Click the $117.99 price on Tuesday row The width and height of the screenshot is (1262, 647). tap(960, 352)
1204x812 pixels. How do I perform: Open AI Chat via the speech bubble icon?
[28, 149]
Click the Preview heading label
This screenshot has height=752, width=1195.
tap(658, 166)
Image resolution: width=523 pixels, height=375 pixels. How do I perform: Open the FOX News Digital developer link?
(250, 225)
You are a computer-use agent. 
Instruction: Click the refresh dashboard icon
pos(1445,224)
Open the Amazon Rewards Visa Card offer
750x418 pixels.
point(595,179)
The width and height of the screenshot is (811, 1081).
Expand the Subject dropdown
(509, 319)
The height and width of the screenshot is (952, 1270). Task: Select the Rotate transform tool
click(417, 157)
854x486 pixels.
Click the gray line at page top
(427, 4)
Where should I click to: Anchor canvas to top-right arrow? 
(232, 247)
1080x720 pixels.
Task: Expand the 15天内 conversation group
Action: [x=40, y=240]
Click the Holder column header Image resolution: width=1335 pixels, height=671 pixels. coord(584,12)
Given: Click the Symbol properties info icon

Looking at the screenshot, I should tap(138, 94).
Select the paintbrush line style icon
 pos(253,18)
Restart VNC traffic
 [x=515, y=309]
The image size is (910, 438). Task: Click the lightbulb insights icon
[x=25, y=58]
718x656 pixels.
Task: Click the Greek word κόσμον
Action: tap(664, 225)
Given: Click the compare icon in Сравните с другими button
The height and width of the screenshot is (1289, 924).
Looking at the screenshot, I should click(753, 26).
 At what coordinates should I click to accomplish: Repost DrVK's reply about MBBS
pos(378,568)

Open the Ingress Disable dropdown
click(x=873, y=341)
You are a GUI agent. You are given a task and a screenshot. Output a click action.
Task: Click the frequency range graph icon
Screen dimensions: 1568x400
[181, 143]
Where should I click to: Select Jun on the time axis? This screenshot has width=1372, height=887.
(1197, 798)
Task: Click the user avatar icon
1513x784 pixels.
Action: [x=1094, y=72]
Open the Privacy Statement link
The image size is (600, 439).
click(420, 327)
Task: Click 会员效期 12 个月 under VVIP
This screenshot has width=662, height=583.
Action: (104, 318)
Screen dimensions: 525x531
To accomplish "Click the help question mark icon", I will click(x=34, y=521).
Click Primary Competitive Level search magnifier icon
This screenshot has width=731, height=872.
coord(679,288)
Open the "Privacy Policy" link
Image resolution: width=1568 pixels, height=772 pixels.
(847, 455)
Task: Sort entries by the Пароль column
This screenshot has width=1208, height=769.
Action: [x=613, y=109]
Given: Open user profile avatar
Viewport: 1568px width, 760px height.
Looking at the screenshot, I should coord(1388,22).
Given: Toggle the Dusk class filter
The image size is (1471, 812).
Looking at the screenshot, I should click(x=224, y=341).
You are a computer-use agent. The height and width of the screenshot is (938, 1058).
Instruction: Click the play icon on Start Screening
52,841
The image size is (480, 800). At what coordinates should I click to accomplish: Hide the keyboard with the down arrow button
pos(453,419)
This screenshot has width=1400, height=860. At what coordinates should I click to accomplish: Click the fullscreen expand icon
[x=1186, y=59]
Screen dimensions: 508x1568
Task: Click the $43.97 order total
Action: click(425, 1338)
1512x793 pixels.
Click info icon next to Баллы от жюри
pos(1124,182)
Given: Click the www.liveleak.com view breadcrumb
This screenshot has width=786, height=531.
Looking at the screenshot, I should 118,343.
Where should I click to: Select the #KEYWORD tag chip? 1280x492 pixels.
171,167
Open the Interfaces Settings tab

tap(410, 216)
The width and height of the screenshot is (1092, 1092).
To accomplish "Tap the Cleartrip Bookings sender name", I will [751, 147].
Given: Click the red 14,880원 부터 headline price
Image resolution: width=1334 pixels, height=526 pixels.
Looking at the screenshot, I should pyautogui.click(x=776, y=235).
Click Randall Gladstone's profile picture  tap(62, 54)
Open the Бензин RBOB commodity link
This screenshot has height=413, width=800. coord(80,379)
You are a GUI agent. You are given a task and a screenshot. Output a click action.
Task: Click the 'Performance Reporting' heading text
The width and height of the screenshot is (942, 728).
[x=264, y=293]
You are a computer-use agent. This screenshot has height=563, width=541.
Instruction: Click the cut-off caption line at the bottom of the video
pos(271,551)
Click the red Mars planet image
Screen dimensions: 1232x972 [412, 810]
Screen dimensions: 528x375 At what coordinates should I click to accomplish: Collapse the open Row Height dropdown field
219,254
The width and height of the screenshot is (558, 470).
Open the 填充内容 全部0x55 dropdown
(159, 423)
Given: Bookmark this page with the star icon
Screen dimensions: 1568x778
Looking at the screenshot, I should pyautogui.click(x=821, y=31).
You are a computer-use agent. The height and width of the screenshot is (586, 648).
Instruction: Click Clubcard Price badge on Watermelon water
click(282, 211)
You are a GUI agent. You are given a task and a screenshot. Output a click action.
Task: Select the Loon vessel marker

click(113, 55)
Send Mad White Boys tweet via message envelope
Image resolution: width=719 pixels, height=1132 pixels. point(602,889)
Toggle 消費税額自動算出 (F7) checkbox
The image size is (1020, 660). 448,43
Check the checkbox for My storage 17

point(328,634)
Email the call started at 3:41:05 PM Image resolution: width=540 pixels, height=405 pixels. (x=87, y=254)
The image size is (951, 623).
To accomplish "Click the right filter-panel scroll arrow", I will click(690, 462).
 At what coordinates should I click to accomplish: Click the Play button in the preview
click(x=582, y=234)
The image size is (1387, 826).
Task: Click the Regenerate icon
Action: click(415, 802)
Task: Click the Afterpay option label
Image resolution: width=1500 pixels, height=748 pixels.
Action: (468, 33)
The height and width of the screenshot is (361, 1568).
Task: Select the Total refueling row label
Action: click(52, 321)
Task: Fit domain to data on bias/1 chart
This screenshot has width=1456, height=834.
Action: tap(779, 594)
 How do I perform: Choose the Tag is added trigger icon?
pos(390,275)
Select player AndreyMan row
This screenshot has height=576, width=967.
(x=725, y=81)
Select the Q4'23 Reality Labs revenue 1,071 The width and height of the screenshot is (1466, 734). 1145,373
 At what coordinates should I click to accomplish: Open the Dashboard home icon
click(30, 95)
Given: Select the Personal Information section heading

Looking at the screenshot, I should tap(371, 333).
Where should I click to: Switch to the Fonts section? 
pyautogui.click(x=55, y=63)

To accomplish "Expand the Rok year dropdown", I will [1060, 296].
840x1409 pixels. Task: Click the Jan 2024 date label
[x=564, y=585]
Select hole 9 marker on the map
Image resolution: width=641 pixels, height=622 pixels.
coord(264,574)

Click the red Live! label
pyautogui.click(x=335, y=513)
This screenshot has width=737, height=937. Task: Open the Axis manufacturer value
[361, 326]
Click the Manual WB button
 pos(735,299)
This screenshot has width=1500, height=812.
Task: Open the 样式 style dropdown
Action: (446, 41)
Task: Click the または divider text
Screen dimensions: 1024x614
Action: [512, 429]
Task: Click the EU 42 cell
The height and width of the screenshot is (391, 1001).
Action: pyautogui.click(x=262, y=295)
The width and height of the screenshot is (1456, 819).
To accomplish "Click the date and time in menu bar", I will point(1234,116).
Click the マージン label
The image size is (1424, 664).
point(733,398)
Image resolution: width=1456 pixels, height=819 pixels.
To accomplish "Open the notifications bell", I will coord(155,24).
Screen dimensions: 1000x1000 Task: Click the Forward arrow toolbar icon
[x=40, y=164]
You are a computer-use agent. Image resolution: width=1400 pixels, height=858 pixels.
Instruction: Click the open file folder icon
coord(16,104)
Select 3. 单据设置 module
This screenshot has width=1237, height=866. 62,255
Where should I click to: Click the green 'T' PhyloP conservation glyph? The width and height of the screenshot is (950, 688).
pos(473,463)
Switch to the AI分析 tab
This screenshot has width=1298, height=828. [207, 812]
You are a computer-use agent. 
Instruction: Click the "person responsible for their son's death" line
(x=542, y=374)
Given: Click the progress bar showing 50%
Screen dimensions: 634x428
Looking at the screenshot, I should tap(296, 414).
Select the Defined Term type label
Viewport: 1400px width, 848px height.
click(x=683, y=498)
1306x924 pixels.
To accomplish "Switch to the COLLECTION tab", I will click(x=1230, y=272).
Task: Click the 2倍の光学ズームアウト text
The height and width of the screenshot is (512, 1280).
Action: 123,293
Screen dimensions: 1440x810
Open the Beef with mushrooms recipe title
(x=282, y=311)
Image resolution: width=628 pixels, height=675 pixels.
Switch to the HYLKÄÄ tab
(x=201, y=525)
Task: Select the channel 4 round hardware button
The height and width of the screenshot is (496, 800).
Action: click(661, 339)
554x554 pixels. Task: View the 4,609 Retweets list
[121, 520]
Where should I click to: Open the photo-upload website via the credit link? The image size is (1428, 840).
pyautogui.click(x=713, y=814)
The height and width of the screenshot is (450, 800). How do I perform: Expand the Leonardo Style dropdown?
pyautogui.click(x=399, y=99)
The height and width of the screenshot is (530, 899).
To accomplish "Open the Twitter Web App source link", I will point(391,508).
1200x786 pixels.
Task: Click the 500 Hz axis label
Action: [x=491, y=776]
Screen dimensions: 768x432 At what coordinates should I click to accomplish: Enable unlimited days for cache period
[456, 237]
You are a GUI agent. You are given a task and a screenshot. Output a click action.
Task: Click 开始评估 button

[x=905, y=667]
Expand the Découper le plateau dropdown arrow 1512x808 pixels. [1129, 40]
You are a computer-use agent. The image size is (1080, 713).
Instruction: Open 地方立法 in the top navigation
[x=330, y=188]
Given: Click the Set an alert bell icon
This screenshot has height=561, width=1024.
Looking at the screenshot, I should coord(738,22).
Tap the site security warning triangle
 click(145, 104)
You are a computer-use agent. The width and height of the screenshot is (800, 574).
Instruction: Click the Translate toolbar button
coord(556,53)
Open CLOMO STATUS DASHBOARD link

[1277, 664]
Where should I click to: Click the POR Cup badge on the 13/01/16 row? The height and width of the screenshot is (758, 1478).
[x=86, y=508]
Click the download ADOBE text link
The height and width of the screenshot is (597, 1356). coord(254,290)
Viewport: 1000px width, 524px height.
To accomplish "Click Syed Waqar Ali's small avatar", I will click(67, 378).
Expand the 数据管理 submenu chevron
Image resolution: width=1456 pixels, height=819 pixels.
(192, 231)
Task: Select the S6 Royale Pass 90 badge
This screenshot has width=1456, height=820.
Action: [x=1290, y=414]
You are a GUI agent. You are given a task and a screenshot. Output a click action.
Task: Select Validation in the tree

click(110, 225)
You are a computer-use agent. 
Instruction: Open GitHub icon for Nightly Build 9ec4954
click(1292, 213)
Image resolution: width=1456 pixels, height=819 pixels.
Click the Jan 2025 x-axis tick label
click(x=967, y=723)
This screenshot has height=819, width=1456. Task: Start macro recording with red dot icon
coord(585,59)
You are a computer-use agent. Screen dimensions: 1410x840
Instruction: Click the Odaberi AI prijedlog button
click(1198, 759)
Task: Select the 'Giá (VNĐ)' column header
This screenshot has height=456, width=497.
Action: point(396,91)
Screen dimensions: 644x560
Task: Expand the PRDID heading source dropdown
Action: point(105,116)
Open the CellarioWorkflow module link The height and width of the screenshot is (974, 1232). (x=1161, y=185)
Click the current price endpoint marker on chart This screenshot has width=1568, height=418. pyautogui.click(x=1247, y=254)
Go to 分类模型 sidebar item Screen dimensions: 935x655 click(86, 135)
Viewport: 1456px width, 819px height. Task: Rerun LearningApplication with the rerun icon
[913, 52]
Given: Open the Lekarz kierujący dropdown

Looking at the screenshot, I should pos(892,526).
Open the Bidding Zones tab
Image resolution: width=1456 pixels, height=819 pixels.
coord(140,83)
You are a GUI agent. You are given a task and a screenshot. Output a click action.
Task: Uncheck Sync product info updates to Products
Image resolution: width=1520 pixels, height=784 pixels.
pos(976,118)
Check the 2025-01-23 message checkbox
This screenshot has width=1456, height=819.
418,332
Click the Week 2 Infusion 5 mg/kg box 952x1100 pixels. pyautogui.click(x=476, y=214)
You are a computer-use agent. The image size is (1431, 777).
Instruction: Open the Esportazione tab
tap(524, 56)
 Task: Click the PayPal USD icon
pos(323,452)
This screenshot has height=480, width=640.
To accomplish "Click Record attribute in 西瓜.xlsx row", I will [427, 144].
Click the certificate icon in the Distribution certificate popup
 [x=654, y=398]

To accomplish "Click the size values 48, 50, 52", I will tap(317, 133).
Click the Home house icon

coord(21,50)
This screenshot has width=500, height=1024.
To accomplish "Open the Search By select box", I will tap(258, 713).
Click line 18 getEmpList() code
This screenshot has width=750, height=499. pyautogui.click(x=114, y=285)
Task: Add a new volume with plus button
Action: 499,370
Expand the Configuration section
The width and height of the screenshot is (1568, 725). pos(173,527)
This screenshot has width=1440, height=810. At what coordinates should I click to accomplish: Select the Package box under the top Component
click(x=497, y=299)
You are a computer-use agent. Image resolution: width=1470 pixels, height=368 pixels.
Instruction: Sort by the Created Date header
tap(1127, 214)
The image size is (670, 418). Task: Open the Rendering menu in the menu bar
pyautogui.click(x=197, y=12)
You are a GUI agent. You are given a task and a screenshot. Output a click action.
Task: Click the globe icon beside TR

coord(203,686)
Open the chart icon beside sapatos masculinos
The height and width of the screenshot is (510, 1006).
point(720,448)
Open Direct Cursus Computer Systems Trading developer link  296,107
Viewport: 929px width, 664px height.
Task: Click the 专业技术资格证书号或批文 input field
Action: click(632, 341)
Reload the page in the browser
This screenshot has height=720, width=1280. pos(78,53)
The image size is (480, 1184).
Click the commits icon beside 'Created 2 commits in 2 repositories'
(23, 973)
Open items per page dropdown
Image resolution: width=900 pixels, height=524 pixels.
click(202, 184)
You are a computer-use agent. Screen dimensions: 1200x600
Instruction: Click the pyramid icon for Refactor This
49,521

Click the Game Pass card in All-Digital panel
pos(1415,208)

■ ■ ■

▶ What is asked
Rewrite the items as a JSON list of strings, one string per line with blank lines left out, starting with the line containing "Open the Бензин RBOB commodity link" and going on through the line containing "click(282, 211)".

▶ Answer to this task
[
  "Open the Бензин RBOB commodity link",
  "This screenshot has height=413, width=800. coord(80,379)",
  "You are a GUI agent. You are given a task and a screenshot. Output a click action.",
  "Task: Click the 'Performance Reporting' heading text",
  "The width and height of the screenshot is (942, 728).",
  "[x=264, y=293]",
  "You are a computer-use agent. This screenshot has height=563, width=541.",
  "Instruction: Click the cut-off caption line at the bottom of the video",
  "pos(271,551)",
  "Click the red Mars planet image",
  "Screen dimensions: 1232x972 [412, 810]",
  "Screen dimensions: 528x375 At what coordinates should I click to accomplish: Collapse the open Row Height dropdown field",
  "219,254",
  "The width and height of the screenshot is (558, 470).",
  "Open the 填充内容 全部0x55 dropdown",
  "(159, 423)",
  "Given: Bookmark this page with the star icon",
  "Screen dimensions: 1568x778",
  "Looking at the screenshot, I should pyautogui.click(x=821, y=31).",
  "You are a computer-use agent. The height and width of the screenshot is (586, 648).",
  "Instruction: Click Clubcard Price badge on Watermelon water",
  "click(282, 211)"
]